The peculiar thing about this, though, was that the biggest contingent within our dozen-strong tour group was a group of middle aged gay men from the New York City area. My brother and I (who are not gay, by the way) got along famously with these guys, who turned out to be great traveling companions... HOWEVER, they, who were seated to my immediate right as I had my little 10 minute chat with our ladyboy waitress, seemed to be very put off by my behavior. I guess, they simply couldn't get with the Thai program that ladyboys are just average people and there is nothing to make a fuss about or really, to even notice, about them. They are just more people in the eternal crowd of humanity that one shares the world with.

I was reminded of all this as I came across this video on YouTube.  Its creator is a guy whose successful and popular series of videos about his experience in moving his life to the Philippines, is one I've watched a good deal. His agenda is simply to show other Westerners what life is like in the Philippines. He is the very picture of a well adjusted, middle aged man, who earns part of his living (I think) describing in his videos his experiences and giving advice to others interested in following his example.  I've enjoyably watched his modest, but interesting, videos about the cost of living, renting apartments, dating Philippine women, dealing with immigration rules, etc. etc. etc.

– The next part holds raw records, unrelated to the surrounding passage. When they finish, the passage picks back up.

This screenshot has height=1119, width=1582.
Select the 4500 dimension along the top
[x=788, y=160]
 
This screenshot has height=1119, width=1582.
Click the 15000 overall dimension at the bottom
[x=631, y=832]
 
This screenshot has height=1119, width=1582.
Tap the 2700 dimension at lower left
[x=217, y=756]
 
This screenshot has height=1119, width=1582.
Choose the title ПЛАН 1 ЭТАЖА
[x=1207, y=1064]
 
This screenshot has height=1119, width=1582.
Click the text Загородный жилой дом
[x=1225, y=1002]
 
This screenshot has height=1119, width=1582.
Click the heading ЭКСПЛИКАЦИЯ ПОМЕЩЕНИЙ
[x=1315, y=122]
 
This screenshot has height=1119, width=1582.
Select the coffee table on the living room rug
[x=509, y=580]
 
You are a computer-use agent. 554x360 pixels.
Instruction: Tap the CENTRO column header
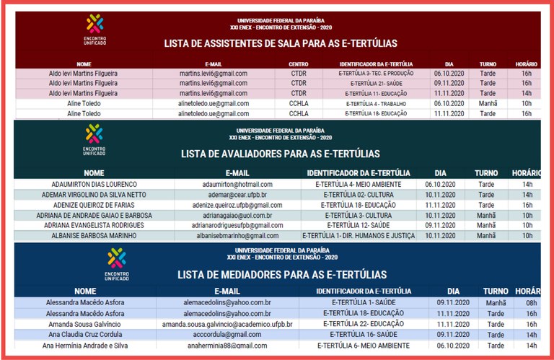point(298,63)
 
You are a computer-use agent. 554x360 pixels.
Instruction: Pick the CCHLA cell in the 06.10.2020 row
point(299,103)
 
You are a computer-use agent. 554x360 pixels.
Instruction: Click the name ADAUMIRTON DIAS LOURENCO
point(94,185)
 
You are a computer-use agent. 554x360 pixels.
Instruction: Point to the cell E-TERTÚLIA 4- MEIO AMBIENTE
point(359,185)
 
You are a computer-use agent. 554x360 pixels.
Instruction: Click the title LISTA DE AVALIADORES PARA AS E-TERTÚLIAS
point(280,154)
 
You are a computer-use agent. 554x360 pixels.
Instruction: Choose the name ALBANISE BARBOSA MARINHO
point(94,235)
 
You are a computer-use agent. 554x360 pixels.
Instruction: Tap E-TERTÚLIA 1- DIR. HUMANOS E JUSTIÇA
point(359,235)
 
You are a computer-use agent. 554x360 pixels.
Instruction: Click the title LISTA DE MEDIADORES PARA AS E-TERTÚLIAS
point(281,275)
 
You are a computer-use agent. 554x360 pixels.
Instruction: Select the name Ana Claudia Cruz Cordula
point(84,335)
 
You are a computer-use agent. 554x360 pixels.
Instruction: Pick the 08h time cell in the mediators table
point(531,303)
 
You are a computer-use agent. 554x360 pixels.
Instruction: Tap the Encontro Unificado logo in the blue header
point(115,263)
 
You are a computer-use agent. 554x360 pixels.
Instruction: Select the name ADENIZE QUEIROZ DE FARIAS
point(94,205)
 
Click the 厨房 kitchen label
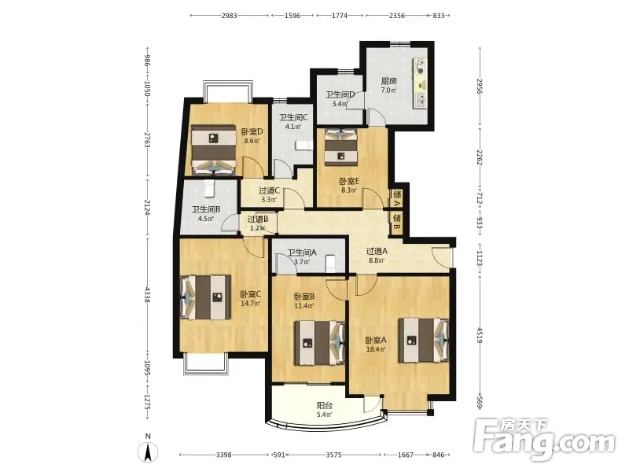click(x=388, y=81)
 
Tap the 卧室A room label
click(x=376, y=341)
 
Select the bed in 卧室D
click(x=213, y=149)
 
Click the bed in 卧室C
click(x=206, y=297)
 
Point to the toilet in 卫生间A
click(x=330, y=264)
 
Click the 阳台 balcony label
click(x=325, y=405)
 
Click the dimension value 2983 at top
click(x=230, y=16)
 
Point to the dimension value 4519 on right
click(x=480, y=335)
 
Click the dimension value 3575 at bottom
click(x=333, y=455)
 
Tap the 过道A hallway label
click(x=377, y=251)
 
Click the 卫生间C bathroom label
click(x=293, y=117)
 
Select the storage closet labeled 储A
click(x=397, y=199)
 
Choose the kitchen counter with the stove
click(x=420, y=83)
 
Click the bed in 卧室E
click(x=340, y=147)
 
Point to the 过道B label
click(x=258, y=219)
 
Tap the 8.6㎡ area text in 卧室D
click(x=252, y=141)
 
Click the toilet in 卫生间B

And, I guess, it is no surprise that eventually he would do one on ladyboys in the Philippines, as well.

What I like about this video so much is its authentic spontaneity. Apparently, he saw a ladyboy, one who was appealing in her dignified way of being, while shopping in a mall and politely asked if he could interview her. A charming slice of life, I think. The interview is quite revealing, as the interviewer casts about for worthwhile questions to ask,  and the ladyboy subject gives frank and heartfelt answers in response. One is left with the impression that this video gives a good view of the average life of the average ladyboy. This is a very unpretentious, very human exchange. Great stuff... great YouTube video! 

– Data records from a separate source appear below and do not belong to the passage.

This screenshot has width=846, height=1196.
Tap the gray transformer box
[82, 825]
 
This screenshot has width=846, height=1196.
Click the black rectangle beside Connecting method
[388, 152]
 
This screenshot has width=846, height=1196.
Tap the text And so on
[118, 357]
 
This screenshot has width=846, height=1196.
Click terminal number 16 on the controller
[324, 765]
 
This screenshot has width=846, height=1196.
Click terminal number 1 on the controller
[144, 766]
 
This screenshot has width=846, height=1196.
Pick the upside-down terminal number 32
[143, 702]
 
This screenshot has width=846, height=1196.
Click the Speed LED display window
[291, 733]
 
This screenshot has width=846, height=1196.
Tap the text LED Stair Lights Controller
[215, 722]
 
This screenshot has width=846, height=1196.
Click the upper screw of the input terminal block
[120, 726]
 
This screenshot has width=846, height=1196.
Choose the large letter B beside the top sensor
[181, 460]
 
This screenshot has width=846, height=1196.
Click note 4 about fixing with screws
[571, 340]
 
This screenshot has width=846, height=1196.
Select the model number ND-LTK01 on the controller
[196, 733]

By the way, this series, as of this writing and according to the 'stats' posted alongside the videos, seems to draw in the thousands to low ten thousands of views per video. This, I think, is pretty successful, but not overwhelming, compared to some of the YouTube superstars' level of success in drawing views. Those guys draw in the hundreds of thousands of views, ordinarily. This particular video, the ladyboy interview Part 1, though, shows almost 160 thousand views, this morning. In other words, there's much more interest in this one. Further, there are a GREAT MANY videos by other producers about Thai ladyboys posted on YouTube. And I'll point out that while this one seems to me to be straightforward reporting about an interesting facet of life in a corner of the world where life is quite different from the US, not all of the video offerings in this ladyboy genre are so. Some of them seem to me to be motivated by, or drift into, pure titillation with something that both fascinates and puzzles us; something that we find appealing, but in a way that makes us uncomfortable.